Broadcasting and multicasting millions of clients using TCP

TCP is unicast then how can we broadcast in an optimal way. This blog is all about broadcasting in TCP

In socket programming generally, two protocols are widely used that is TCP and UDP. Above these protocols, more protocols are invented like WebSocket, HTTP, STP, RTMP etc. TCP is generally used where data loss cannot be accepted as TCP made threeway handshake where it sends acknowledgement on every packet it receives but this is way to slow than UDP. UDP is generally used in video streaming where data loss is not a big problem but speed is highly required. UDP does not send an acknowledgement but is much faster than TCP.

TCP is generally unicast that means the server needs to send the response to each client individually whereas UDP has multicast and broadcast support. Multicast means server transmits data to a group and client connected to the same group gets the data. Broadcast means n number of clients receiving same data from the server. Below is a sample image to show you a relation of on to one, one to many, one to all.

Now why TCP broadcasting is necessary and even multicasting. Well, suppose you created a WebSocket server or any simple plain TCP server and millions of clients are connected to a single channel for like live streaming of a channel going on and people connected to that channels are writing comments now web-browser does not support UDP yet, WebRTC is based on UDP but is a caller callee protocol. So we will talk about browser connected to a WebSocket server and pushing messages concurrently and the messages need to be shown back to the clients in the UI of other clients who are writing comments or whatever in that case what server does is it creates a hashmap of the array and put all clients socket object inside the array and can map the array to a hashmap using a key as channel name and whenever a message is received it iterates over the array and send the message to all socket that is in the array. Given below a simple example. It will be in Golang but you can correlate with other languages.

In this example 2 client “Client A and Client B” both of the connected to localhost with port 8100 and send messages to the server. The server receives the message and the send back the message to all clients connected to the server iterating over the socket client array. This is a legacy code used by many developers and you will find such an example in any language over the internet.
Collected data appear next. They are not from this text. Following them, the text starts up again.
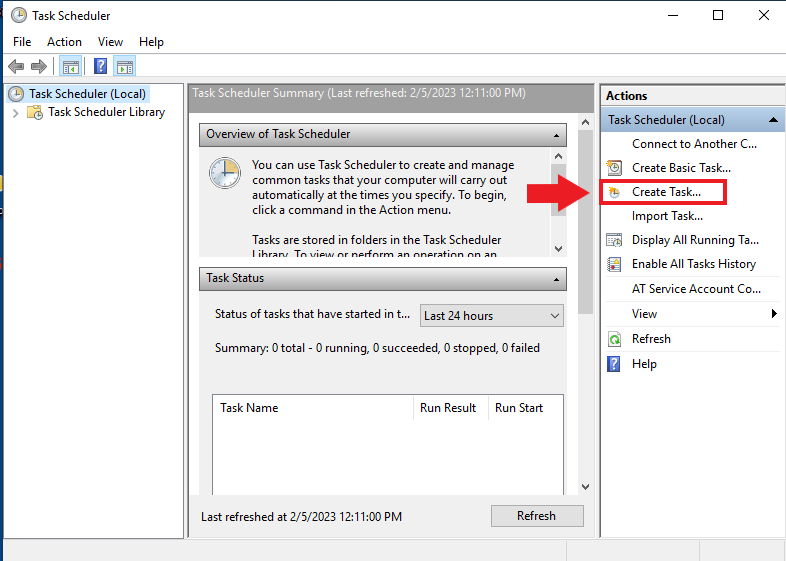Click the Task Name column header

(x=312, y=408)
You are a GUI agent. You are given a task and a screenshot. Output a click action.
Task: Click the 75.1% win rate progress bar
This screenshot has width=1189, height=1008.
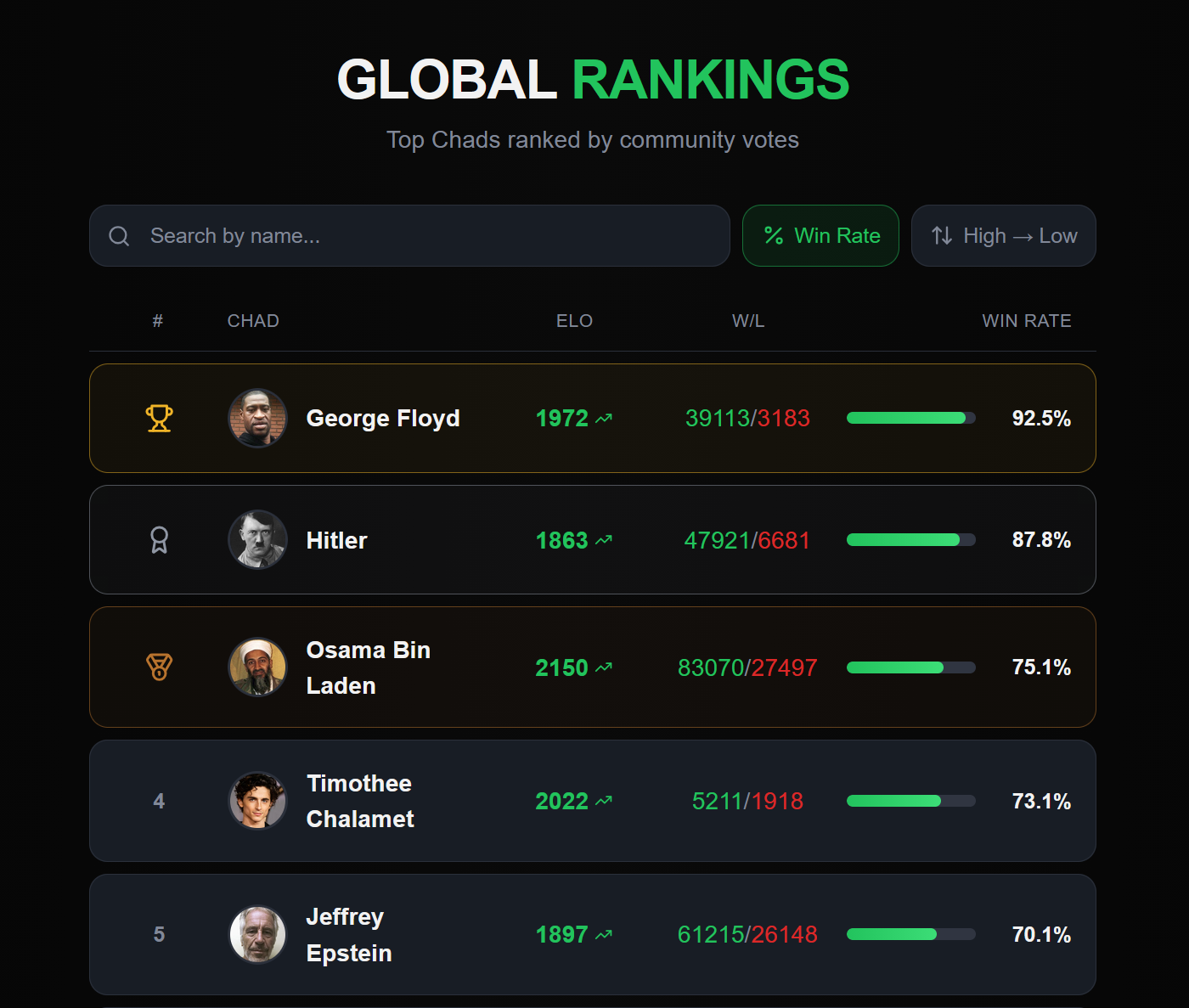[910, 667]
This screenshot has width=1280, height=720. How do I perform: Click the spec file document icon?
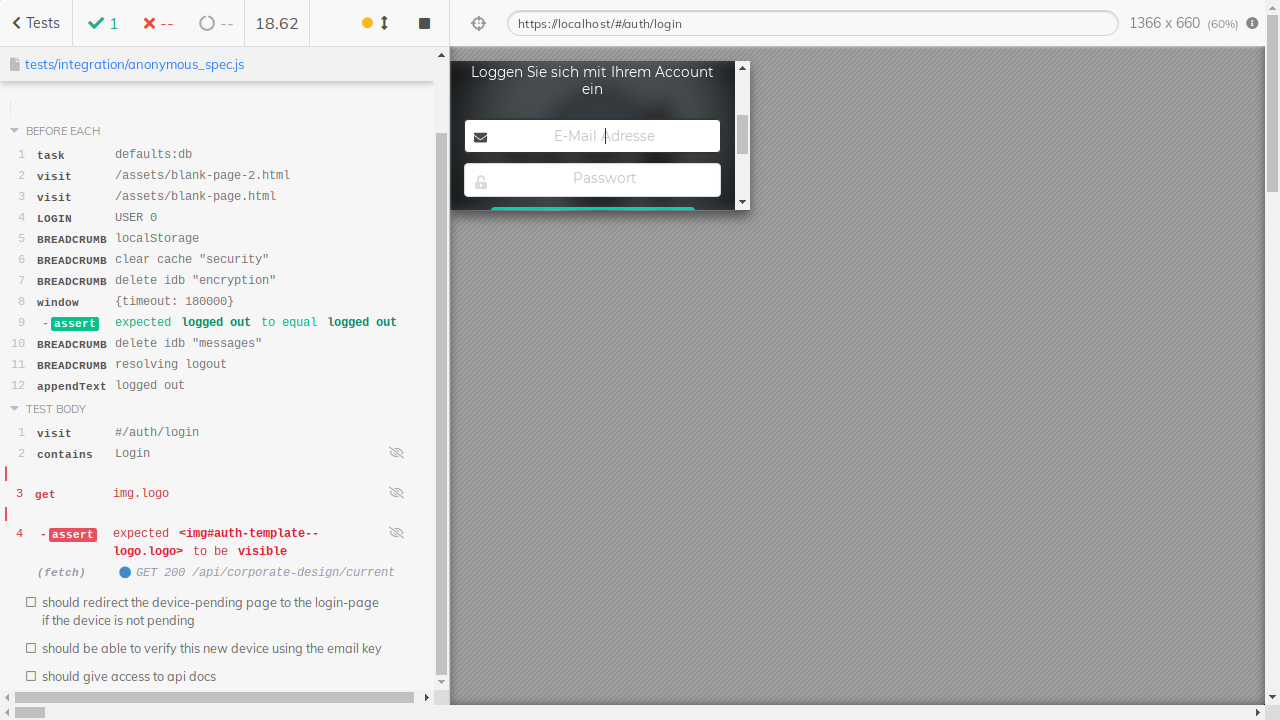tap(15, 63)
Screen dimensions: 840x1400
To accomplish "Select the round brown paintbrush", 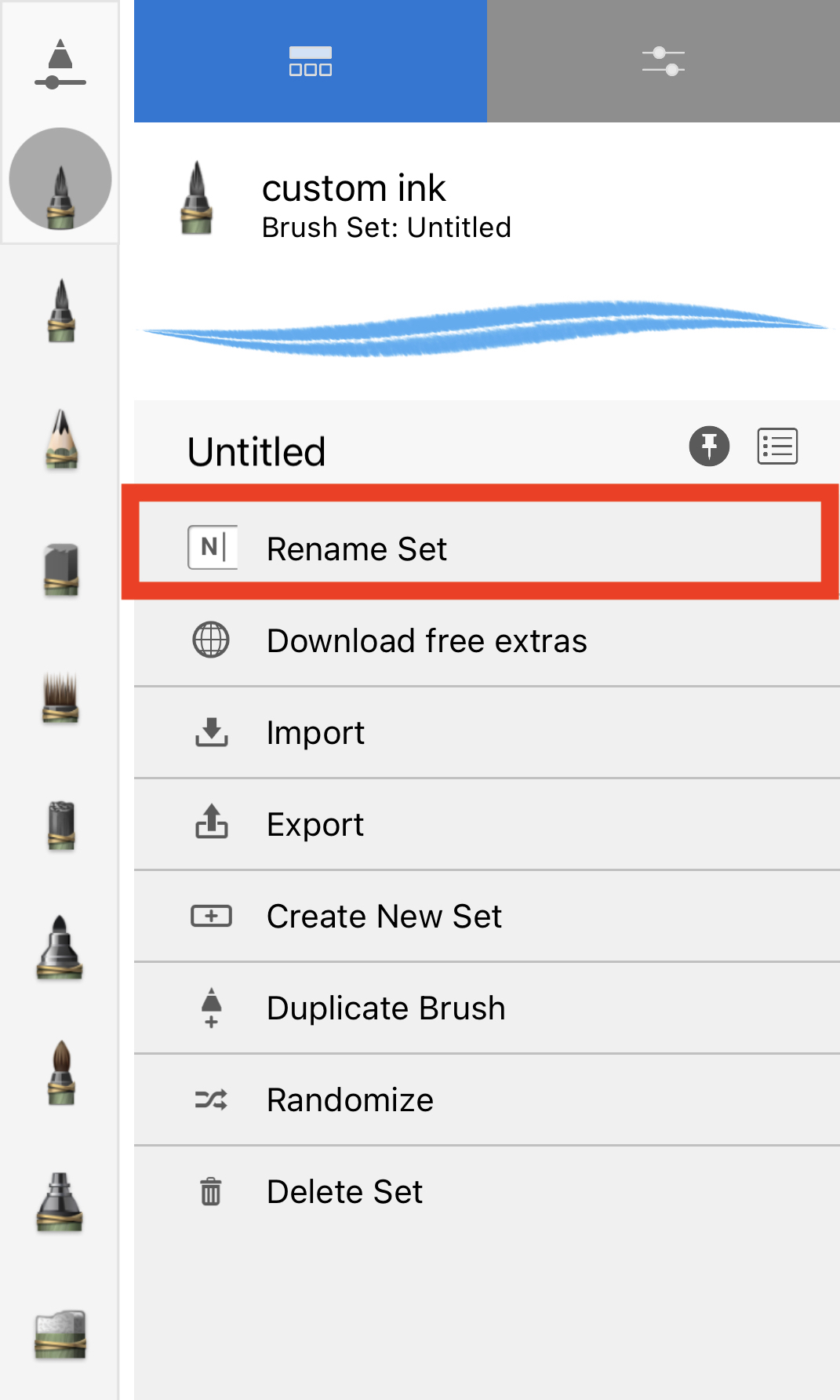I will point(60,1073).
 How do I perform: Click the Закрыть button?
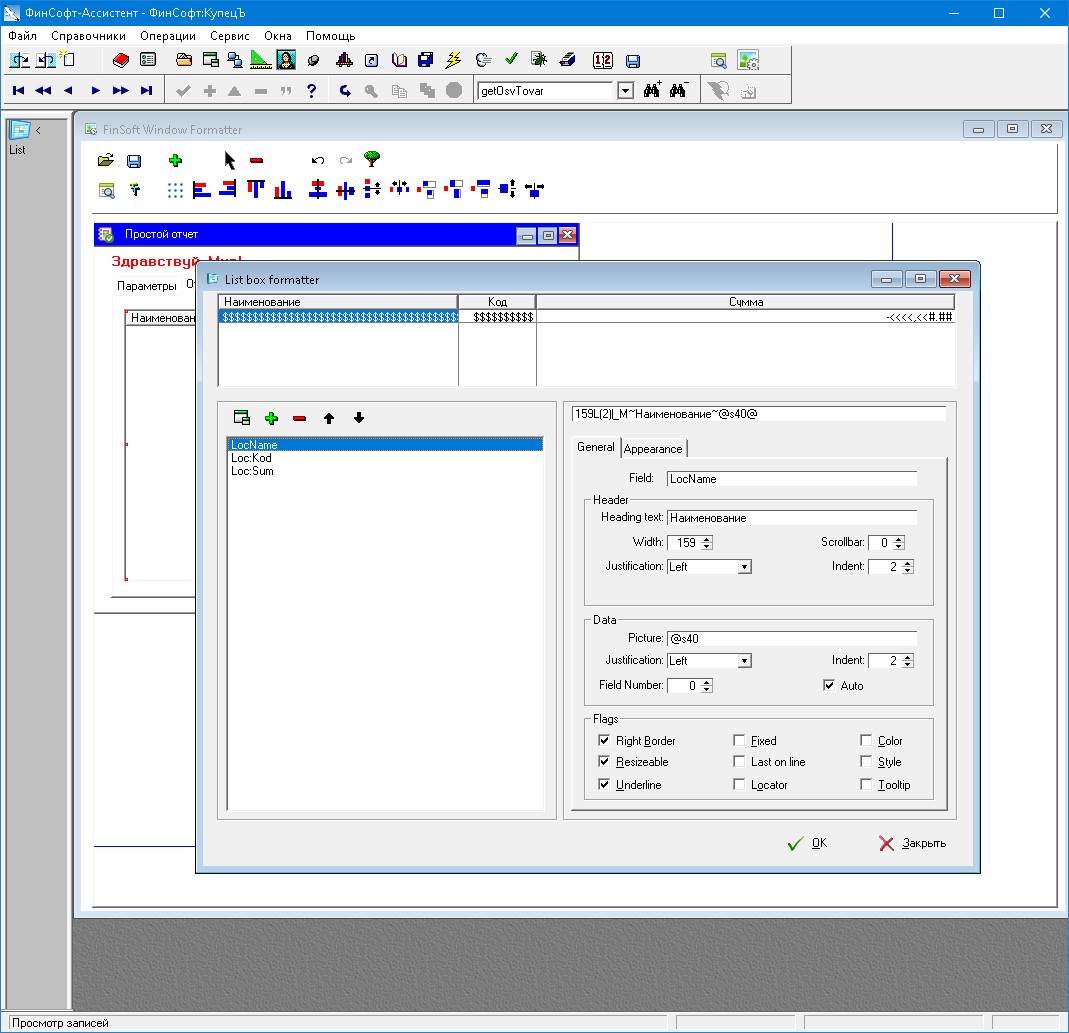(912, 843)
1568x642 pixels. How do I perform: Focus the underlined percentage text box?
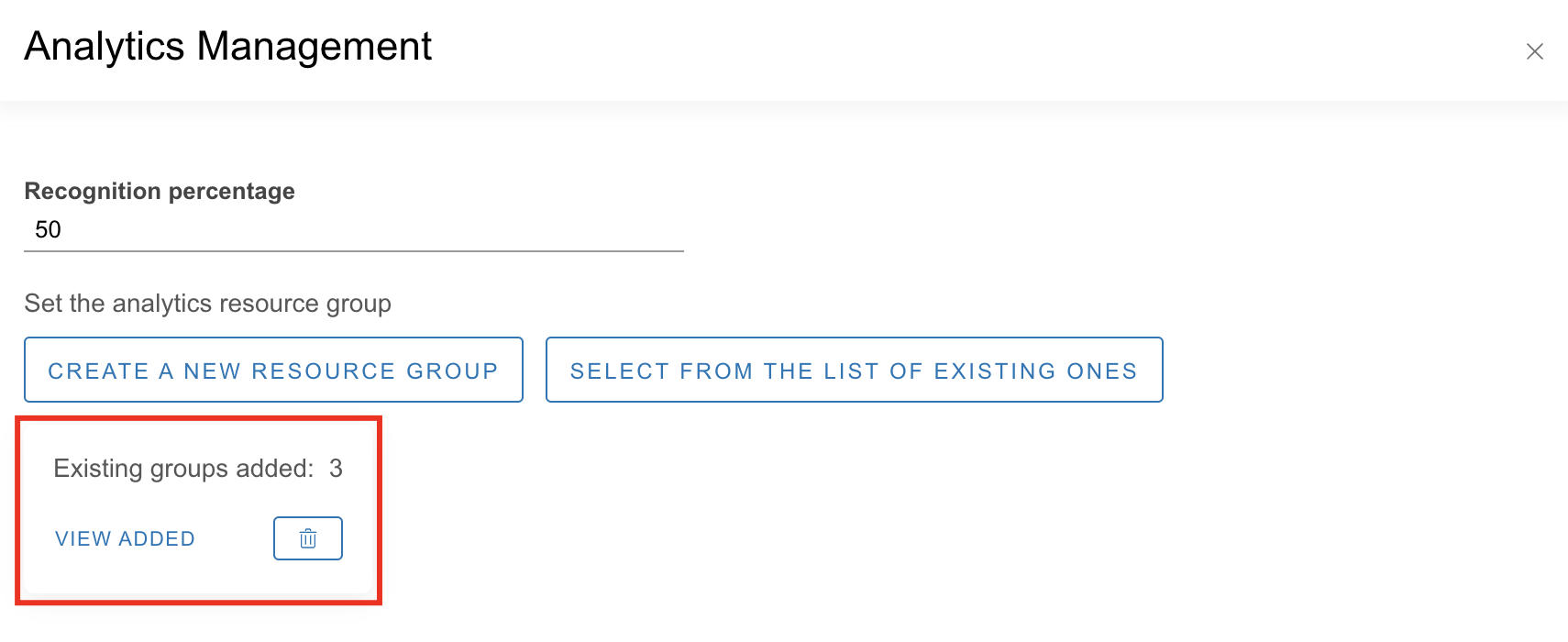click(353, 230)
Now, what is the issue with this example, when the number of client increases the last client socket that is in the array will get the message very lately as it will iterate over the array again and again whenever a new message is received. You may use concurrency for sending all messages in separate threads or creating a batch and then iterate over the socket array and send the batch message after some interval. Still, this is not a better solution.

So then I came out with a solution this might not be the best solution but I benchmarked it and neither memory utilization is high with n number of client neither CPU and all clients receives message concurrently at the same time without iterating over the socket array over and over again. If you have a better solution please share with me so that I can also learn new stuff from you guys. Below is the code snippet for my solution of the broadcast. I have used a file, but an array can also be used to keep everything in memory, it is up to you but make sure to remove messages from array to avoid memory leaks.

This is not the exact solution I use as here you cant track of how much messages the client has already received as in this solution if the client reconnects again it will start downloading all messages from the file secondly you need to set retention mechanism as the file will become larger day by day. Thirdly I prefer byte buffer to send and receive messages where I set first 4 or 8 bytes as the total size of the packet and then add some more header flags in the next byte array then at the end the actual message as it is fast and easy to parse if you JSON it takes a lot of time to serialize and deserialize messages. To read the file I rather use
totalByteLen, errPacket := file.ReadAt(restPacket, cursor) where I update the cursor and keep track of the total bytes sends to the clients and whenever the client has connected again I have the track of the last byte the subscriber received.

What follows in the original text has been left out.